Search code examples
xmlescapingcdata

Is there a way to escape a CDATA end token in xml?


I was wondering if there is any way to escape a CDATA end token (]]>) within a CDATA section in an xml document. Or, more generally, if there is some escape sequence for using within a CDATA (but if it exists, I guess it'd probably only make sense to escape begin or end tokens, anyway).

Basically, can you have a begin or end token embedded in a CDATA and tell the parser not to interpret it but to treat it as just another character sequence.

Probably, you should just refactor your xml structure or your code if you find yourself trying to do that, but even though I've been working with xml on a daily basis for the last 3 years or so and I have never had this problem, I was wondering if it was possible. Just out of curiosity.

Edit:

Other than using html encoding...


Solution

  • You cannot escape a CDATA end sequence. Production rule 20 of the XML specification is quite clear:

    [20]    CData      ::=      (Char* - (Char* ']]>' Char*))
    

    EDIT: This product rule literally means "A CData section may contain anything you want BUT the sequence ']]>'. No exception.".

    EDIT2: The same section also reads:

    Within a CDATA section, only the CDEnd string is recognized as markup, so that left angle brackets and ampersands may occur in their literal form; they need not (and cannot) be escaped using "<" and "&". CDATA sections cannot nest.

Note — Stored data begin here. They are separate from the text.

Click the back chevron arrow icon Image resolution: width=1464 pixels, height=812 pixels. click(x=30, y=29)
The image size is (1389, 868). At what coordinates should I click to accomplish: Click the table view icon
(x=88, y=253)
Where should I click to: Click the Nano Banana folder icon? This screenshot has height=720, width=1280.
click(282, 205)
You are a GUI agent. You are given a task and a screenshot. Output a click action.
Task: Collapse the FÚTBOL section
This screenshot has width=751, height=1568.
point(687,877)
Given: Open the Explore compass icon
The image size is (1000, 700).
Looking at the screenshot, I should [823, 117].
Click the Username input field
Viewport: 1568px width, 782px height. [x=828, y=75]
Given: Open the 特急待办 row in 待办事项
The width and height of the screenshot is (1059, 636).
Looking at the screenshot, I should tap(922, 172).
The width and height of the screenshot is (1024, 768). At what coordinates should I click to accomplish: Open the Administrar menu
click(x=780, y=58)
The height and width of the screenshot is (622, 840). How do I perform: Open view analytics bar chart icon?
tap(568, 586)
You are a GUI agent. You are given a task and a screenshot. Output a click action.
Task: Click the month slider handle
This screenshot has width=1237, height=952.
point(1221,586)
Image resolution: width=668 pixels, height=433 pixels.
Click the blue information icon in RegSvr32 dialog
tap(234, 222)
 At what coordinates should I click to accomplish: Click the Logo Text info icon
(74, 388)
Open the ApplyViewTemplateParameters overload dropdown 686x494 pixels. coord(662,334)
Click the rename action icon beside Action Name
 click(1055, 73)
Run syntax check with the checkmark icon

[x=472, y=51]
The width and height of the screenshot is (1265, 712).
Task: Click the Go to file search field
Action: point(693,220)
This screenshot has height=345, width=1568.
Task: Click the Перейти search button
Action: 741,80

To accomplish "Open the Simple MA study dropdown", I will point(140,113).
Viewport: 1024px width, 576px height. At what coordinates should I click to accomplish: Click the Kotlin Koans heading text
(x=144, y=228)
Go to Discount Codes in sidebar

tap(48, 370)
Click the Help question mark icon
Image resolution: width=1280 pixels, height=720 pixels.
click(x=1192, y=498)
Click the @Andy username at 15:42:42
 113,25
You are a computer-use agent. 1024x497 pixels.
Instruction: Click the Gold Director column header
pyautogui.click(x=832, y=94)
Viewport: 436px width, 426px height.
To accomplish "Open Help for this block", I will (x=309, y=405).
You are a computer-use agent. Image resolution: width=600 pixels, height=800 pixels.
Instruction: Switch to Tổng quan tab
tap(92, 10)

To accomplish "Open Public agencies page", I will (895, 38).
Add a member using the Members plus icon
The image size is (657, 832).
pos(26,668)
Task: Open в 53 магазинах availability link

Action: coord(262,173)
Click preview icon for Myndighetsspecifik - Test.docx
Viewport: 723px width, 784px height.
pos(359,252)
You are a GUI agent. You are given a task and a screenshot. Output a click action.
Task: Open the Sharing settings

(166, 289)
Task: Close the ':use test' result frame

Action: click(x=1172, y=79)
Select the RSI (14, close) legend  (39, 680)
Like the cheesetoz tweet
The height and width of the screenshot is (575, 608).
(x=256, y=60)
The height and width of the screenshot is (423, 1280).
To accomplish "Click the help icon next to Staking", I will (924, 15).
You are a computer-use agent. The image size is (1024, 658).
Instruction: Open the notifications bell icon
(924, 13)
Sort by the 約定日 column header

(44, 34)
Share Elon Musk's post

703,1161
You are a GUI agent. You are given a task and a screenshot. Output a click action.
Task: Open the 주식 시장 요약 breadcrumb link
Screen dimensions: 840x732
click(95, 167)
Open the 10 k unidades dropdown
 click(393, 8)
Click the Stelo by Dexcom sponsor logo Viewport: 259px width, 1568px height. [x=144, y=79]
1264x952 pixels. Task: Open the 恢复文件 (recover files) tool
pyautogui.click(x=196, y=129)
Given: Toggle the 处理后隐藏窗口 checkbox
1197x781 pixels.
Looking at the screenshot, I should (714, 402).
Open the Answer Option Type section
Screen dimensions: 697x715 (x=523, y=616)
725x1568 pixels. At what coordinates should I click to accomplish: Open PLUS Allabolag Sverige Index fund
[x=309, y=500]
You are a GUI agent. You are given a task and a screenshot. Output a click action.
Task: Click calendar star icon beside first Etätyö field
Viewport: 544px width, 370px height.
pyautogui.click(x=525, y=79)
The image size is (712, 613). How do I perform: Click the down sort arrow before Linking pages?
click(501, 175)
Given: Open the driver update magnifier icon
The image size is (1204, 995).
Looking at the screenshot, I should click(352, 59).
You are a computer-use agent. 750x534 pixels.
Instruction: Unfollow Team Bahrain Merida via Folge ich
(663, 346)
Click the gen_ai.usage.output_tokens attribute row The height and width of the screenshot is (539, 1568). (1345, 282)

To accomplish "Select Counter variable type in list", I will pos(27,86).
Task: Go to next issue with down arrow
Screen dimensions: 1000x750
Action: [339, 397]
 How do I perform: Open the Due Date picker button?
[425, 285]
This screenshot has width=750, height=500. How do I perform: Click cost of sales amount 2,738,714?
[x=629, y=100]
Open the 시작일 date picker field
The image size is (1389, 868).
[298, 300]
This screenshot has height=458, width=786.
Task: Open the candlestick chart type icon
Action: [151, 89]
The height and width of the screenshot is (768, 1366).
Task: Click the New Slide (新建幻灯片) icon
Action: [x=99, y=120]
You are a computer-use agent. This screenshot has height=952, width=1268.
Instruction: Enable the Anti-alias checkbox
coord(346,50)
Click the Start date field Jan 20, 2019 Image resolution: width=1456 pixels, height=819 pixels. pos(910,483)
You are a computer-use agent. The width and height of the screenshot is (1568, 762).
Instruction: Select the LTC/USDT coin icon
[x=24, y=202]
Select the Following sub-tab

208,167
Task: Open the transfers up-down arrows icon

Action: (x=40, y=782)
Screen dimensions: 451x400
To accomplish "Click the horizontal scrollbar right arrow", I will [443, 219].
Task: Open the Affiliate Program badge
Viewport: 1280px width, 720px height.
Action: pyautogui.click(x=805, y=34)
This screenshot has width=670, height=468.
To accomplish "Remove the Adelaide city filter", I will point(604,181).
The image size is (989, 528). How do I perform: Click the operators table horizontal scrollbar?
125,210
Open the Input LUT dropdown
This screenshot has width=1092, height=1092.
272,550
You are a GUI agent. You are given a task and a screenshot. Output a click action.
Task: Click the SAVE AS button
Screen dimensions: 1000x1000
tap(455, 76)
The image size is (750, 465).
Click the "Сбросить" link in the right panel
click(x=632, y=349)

    In other words, it's not possible to use entity reference, markup or any other form of interpreted syntax. The only parsed text inside a CDATA section is ]]>, and it terminates the section.

    Hence, it is not possible to escape ]]> within a CDATA section.

    EDIT3: The same section also reads:

    2.7 CDATA Sections

    [Definition: CDATA sections may occur anywhere character data may occur; they are used to escape blocks of text containing characters which would otherwise be recognized as markup. CDATA sections begin with the string "<![CDATA[" and end with the string "]]>":]

    Then there may be a CDATA section anywhere character data may occur, including multiple adjacent CDATA sections inplace of a single CDATA section. That allows it to be possible to split the ]]> token and put the two parts of it in adjacent CDATA sections.

    ex:

    <![CDATA[Certain tokens like ]]> can be difficult and <invalid>]]> 
    

    should be written as

    <![CDATA[Certain tokens like ]]]]><![CDATA[> can be difficult and <valid>]]>